Given passage
# Best Terrain Park on the East Coast for beginner jibbing?



## rgrwilco (Oct 15, 2007)

judging by your name, are you from south jersey? anyways, i usually ride mountain creek up north jersey, or bear creek which is 45 min outside of philly. both places have legit boxes setup, and beginner parks.


----------



## wo0ter (Oct 21, 2009)

It looks like Creek's terrain park is set up on all blue (and black) runs. Are there any places that have park stuff set up on green runs?


----------



## qsilvr99 (Dec 22, 2009)

The beginner terrain is on an overall blue trail, however the features are on more green like portions of the trail.


----------



## pencap75 (Dec 10, 2008)

East coast blue= Green


----------



## Magnum626 (Dec 31, 2009)

^True but our East coast packed powder is a diamond compared to the rockies or west coast packed powder which is a green. :laugh:


----------



## phile00 (Jan 7, 2009)

I want to hear more about Japan. Where are you in Japan? How's the mountain? How long does their season last?


----------



## Deep (Dec 25, 2014)

rgrwilco said:


> judging by your name, are you from south jersey? anyways, i usually ride mountain creek up north jersey, or bear creek which is 45 min outside of philly. both places have legit boxes setup, and beginner parks.


I agree mountain creek terrain parks are the best for beginners like me. Belleayre has a short beginner section which I like. Anyone know of smaller features in Vermont?


----------

Aim A
Print the part of the terrain park thread starting at "It looks like" and ending at "of the trail.".
Aim B
According to the terrain park thread, how far outside of Philly is Bear Creek?
The records below have nothing to do with the terrain park thread.

Entries shown

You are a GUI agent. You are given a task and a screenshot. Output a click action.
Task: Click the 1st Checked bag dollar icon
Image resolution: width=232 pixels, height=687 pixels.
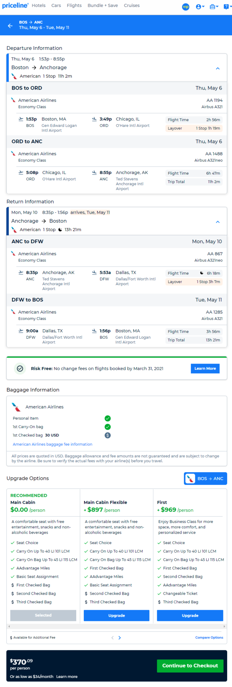pos(108,435)
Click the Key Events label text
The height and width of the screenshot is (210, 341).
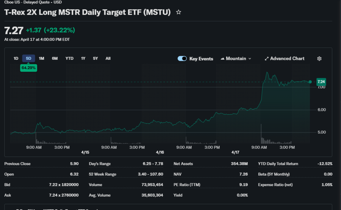point(201,59)
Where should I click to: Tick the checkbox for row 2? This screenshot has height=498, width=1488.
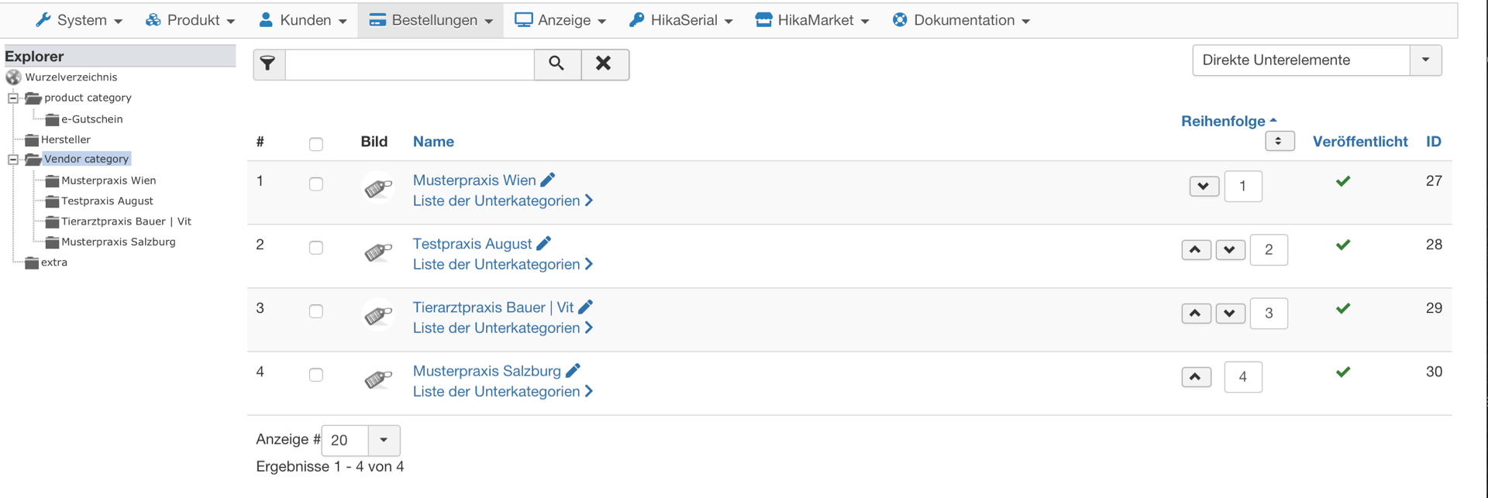click(x=316, y=248)
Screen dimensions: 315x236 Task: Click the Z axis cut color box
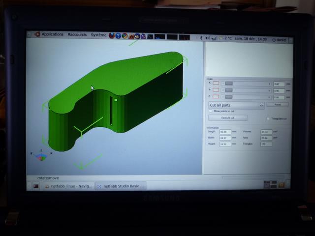tap(216, 97)

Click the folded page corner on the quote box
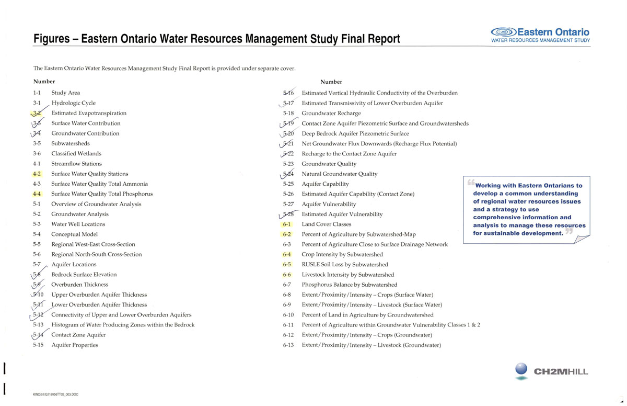(x=581, y=239)
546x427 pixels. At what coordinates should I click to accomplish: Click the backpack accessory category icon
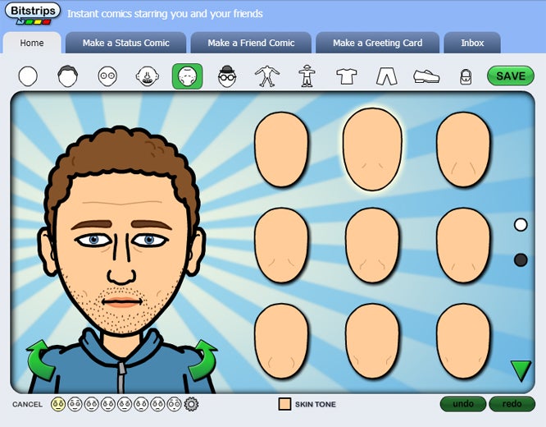click(465, 76)
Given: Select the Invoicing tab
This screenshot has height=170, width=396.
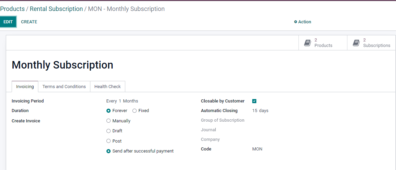Looking at the screenshot, I should [25, 86].
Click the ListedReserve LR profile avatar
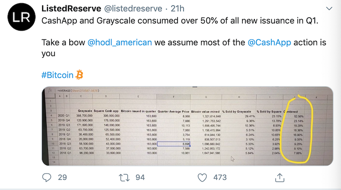341x190 pixels. [21, 17]
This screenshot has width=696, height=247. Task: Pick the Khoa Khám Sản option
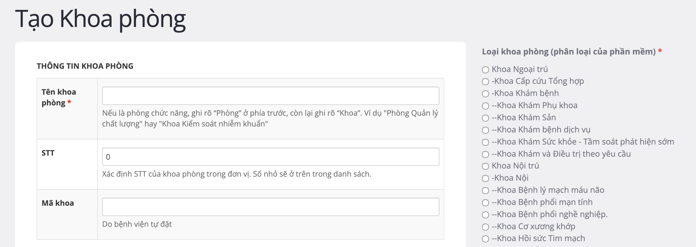pyautogui.click(x=486, y=118)
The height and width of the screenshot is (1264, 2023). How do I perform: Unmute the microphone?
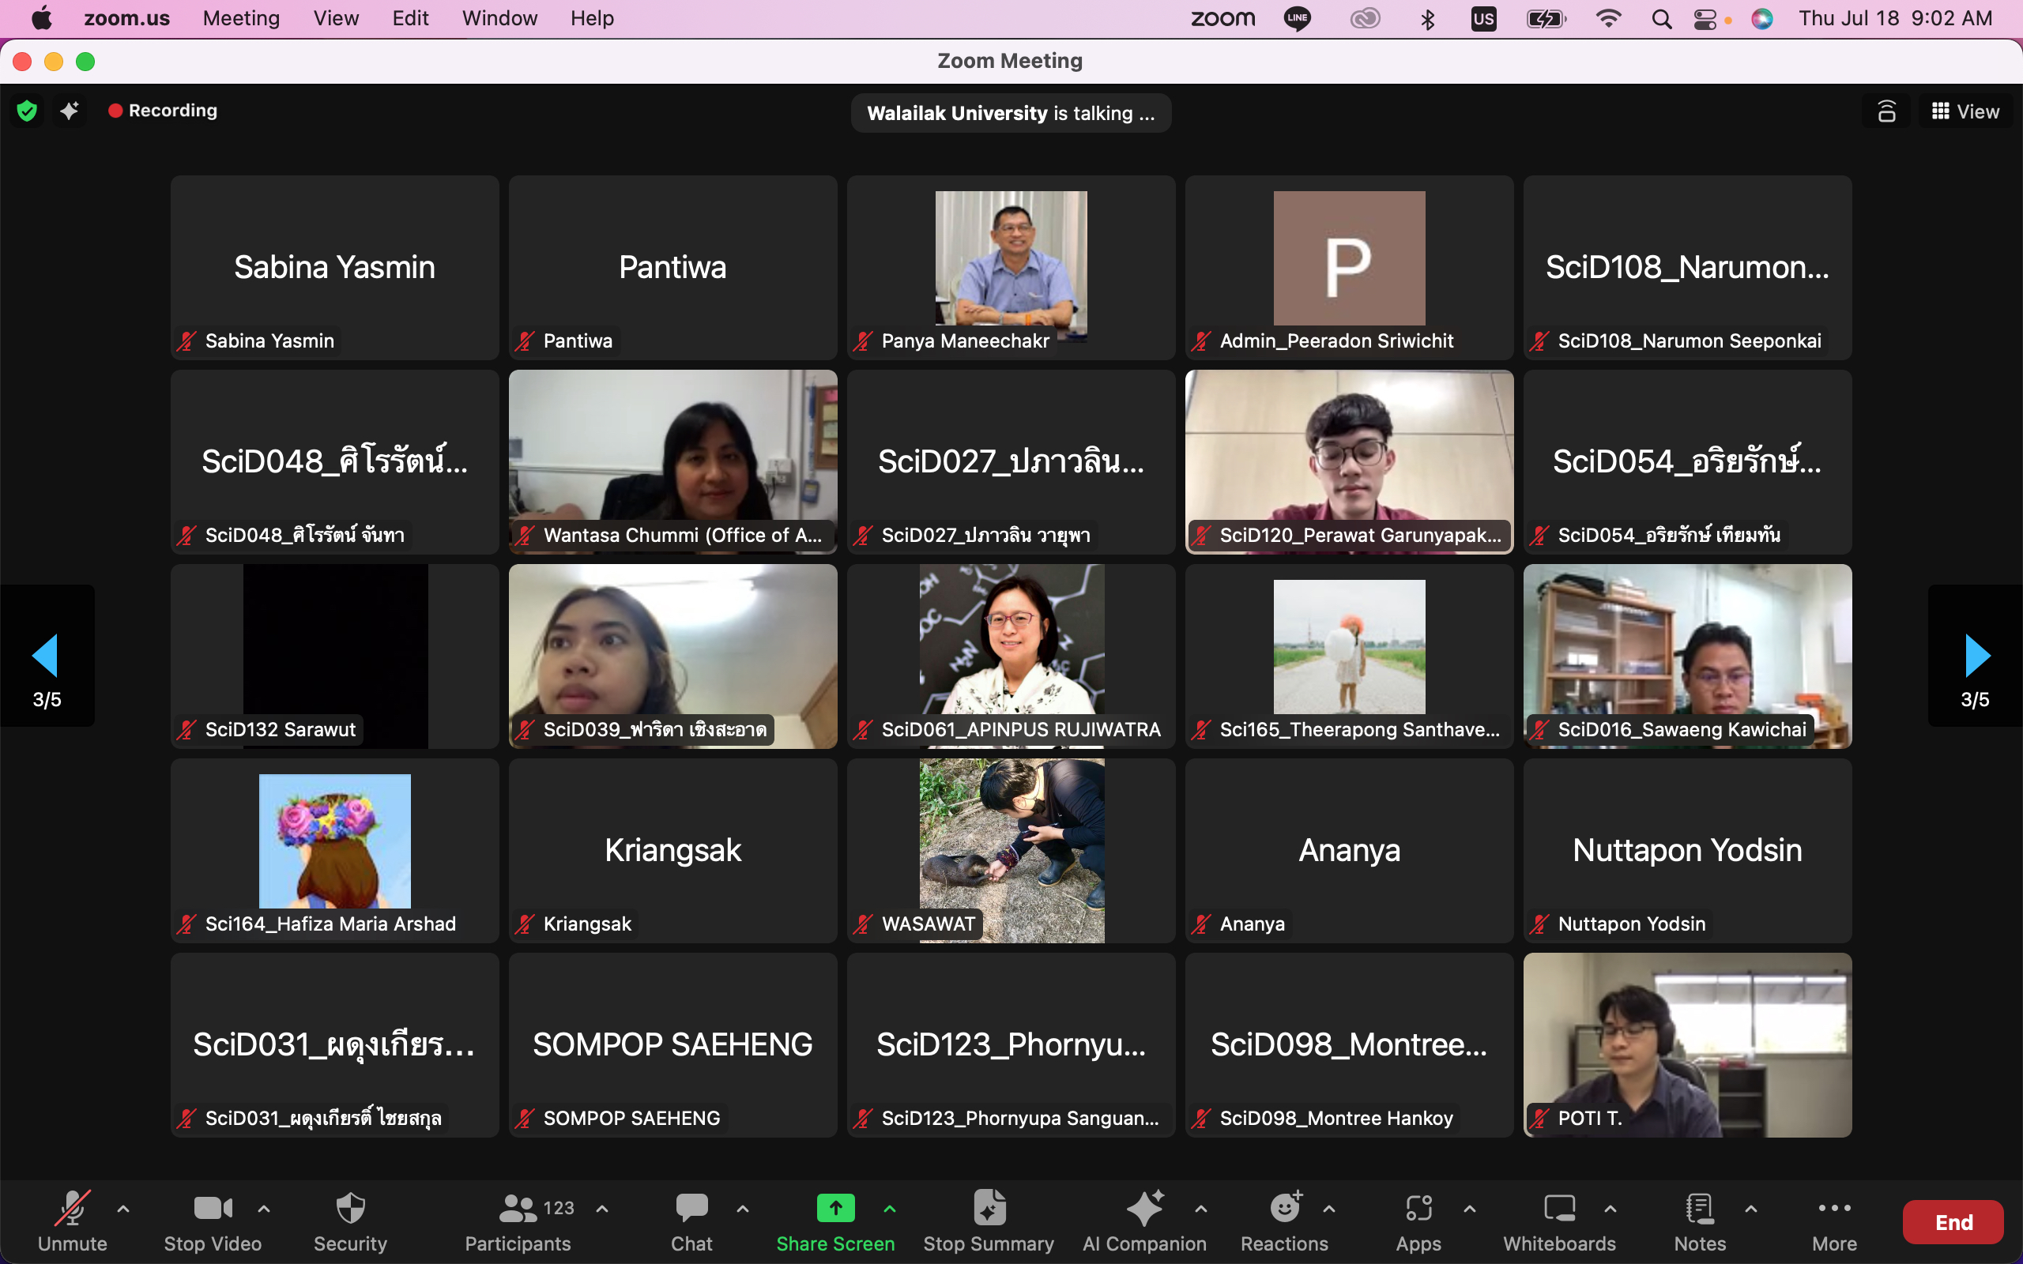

Right answer A
It looks like Creek's terrain park is set up on all blue (and black) runs. Are there any places that have park stuff set up on green runs?


----------



## qsilvr99 (Dec 22, 2009)

The beginner terrain is on an overall blue trail, however the features are on more green like portions of the trail.

Right answer B
45 minutes